▶ _Problem to solve_:
Using the data below, output the first line and every line after it up to and including the line containing "Interne Nachrichten (121, 1695)", exactly as written and with nothing added.

Collected data entries:
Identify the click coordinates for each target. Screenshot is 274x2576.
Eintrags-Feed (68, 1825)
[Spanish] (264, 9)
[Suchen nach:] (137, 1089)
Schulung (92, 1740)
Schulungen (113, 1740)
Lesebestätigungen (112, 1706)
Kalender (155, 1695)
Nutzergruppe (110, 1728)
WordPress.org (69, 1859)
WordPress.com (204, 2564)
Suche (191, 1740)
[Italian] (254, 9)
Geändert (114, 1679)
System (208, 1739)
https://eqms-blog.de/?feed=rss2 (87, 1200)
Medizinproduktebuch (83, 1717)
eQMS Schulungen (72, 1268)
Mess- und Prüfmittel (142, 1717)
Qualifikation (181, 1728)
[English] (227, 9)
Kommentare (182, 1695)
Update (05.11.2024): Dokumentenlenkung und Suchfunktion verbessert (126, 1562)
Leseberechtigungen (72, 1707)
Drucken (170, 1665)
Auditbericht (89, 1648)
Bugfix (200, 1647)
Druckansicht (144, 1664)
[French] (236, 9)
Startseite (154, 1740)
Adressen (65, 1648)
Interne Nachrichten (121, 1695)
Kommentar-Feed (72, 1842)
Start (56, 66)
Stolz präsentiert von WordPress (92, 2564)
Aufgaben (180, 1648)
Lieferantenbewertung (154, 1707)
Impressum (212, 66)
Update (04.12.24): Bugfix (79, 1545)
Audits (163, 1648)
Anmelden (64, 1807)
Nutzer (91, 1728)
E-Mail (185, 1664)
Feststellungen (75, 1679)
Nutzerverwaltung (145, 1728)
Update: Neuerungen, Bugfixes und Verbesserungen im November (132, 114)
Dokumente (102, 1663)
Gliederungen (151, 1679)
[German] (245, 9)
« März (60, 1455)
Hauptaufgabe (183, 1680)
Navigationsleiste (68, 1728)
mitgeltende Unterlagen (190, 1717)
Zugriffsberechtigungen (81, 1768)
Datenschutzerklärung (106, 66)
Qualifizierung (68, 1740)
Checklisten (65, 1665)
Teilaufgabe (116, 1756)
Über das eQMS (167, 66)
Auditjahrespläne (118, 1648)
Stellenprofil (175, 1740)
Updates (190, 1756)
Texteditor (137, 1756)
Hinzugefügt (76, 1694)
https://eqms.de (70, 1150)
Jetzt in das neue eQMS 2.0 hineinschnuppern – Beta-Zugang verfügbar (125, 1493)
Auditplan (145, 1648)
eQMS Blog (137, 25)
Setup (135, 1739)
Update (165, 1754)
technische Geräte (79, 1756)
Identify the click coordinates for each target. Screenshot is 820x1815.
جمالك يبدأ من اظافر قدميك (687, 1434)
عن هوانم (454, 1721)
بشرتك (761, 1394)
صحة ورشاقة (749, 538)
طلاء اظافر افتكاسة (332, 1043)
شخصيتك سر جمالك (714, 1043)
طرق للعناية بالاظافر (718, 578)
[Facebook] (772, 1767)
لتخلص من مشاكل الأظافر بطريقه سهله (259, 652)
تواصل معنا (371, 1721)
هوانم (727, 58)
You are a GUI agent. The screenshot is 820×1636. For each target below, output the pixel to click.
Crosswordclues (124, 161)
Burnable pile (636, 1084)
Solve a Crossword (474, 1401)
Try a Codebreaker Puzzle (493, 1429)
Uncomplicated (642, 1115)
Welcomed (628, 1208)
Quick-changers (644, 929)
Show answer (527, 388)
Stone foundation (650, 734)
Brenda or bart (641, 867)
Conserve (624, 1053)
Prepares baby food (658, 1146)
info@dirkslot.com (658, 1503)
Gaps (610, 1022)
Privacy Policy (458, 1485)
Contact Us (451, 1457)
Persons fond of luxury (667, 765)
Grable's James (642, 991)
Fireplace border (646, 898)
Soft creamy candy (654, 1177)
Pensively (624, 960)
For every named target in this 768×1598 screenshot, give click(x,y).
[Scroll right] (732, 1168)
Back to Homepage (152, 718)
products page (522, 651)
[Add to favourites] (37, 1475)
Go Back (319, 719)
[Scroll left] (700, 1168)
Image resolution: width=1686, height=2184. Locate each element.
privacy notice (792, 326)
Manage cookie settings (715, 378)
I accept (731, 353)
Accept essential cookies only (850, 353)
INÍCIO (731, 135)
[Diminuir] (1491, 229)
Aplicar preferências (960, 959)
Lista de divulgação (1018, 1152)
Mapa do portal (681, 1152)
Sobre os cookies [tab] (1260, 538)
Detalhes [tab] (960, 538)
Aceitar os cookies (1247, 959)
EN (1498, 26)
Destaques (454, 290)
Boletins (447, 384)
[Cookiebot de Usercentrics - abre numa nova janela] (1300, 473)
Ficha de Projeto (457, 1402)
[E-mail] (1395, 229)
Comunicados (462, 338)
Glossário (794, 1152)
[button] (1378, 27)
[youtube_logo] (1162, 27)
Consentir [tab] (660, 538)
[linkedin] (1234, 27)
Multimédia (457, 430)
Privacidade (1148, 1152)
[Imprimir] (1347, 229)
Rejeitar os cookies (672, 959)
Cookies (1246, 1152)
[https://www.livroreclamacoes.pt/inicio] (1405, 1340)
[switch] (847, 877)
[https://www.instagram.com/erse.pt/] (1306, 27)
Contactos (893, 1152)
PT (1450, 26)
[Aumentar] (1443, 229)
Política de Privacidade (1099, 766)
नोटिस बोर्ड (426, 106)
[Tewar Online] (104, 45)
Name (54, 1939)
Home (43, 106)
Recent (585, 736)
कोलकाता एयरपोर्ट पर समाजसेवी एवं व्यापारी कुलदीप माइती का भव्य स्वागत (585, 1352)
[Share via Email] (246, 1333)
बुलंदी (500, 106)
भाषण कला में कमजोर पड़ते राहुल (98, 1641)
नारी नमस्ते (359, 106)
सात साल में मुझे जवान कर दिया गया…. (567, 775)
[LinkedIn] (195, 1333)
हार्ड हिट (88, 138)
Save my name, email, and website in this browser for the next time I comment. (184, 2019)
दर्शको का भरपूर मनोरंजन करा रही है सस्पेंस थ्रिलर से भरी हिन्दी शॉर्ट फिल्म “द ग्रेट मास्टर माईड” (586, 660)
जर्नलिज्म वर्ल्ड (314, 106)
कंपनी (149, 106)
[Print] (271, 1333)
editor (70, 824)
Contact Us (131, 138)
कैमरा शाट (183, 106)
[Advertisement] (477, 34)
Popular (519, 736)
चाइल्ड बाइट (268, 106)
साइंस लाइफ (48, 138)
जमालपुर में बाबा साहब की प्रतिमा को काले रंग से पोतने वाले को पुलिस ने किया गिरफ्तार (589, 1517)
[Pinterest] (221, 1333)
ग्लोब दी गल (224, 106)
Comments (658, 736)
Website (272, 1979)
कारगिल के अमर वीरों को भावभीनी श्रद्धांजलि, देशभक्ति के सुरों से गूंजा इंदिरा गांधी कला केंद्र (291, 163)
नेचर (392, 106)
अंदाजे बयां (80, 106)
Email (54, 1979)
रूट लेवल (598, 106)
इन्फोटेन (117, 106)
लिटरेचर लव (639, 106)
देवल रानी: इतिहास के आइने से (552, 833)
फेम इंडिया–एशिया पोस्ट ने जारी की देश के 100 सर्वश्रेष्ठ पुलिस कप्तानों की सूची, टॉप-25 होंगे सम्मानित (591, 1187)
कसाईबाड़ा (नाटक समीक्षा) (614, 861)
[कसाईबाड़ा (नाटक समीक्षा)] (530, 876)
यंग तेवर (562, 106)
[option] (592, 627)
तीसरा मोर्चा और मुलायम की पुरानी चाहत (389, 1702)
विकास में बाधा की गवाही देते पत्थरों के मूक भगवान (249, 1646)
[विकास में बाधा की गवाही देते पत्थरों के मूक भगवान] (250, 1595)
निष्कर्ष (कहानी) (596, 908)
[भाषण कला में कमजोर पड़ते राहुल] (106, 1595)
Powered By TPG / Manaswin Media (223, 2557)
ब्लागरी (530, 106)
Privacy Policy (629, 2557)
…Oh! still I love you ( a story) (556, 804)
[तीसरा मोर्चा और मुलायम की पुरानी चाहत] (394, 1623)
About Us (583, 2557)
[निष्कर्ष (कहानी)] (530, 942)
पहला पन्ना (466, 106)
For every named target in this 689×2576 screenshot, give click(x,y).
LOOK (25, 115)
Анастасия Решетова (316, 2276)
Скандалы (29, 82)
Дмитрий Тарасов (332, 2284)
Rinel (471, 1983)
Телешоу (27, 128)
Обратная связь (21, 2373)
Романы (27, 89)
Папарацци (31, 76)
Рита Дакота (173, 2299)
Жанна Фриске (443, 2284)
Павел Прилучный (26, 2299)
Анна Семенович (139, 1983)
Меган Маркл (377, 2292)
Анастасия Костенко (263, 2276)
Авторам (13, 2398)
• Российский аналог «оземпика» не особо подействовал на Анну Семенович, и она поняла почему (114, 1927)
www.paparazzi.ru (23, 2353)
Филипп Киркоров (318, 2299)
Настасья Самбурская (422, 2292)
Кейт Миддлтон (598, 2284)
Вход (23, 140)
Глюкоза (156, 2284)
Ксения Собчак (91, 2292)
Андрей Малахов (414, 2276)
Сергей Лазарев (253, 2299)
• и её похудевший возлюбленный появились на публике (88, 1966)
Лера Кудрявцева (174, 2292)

▶ _Written solution_:
Identify the click coordinates for each target. Screenshot is 274x2576.
Eintrags-Feed (68, 1825)
[Spanish] (264, 9)
[Suchen nach:] (137, 1089)
Schulung (92, 1740)
Schulungen (113, 1740)
Lesebestätigungen (112, 1706)
Kalender (155, 1695)
Nutzergruppe (110, 1728)
WordPress.org (69, 1859)
WordPress.com (204, 2564)
Suche (191, 1740)
[Italian] (254, 9)
Geändert (114, 1679)
System (208, 1739)
https://eqms-blog.de/?feed=rss2 (87, 1200)
Medizinproduktebuch (83, 1717)
eQMS Schulungen (72, 1268)
Mess- und Prüfmittel (142, 1717)
Qualifikation (181, 1728)
[English] (227, 9)
Kommentare (182, 1695)
Update (05.11.2024): Dokumentenlenkung und Suchfunktion verbessert (126, 1562)
Leseberechtigungen (72, 1707)
Drucken (170, 1665)
Auditbericht (89, 1648)
Bugfix (200, 1647)
Druckansicht (144, 1664)
[French] (236, 9)
Startseite (154, 1740)
Adressen (65, 1648)
Interne Nachrichten (121, 1695)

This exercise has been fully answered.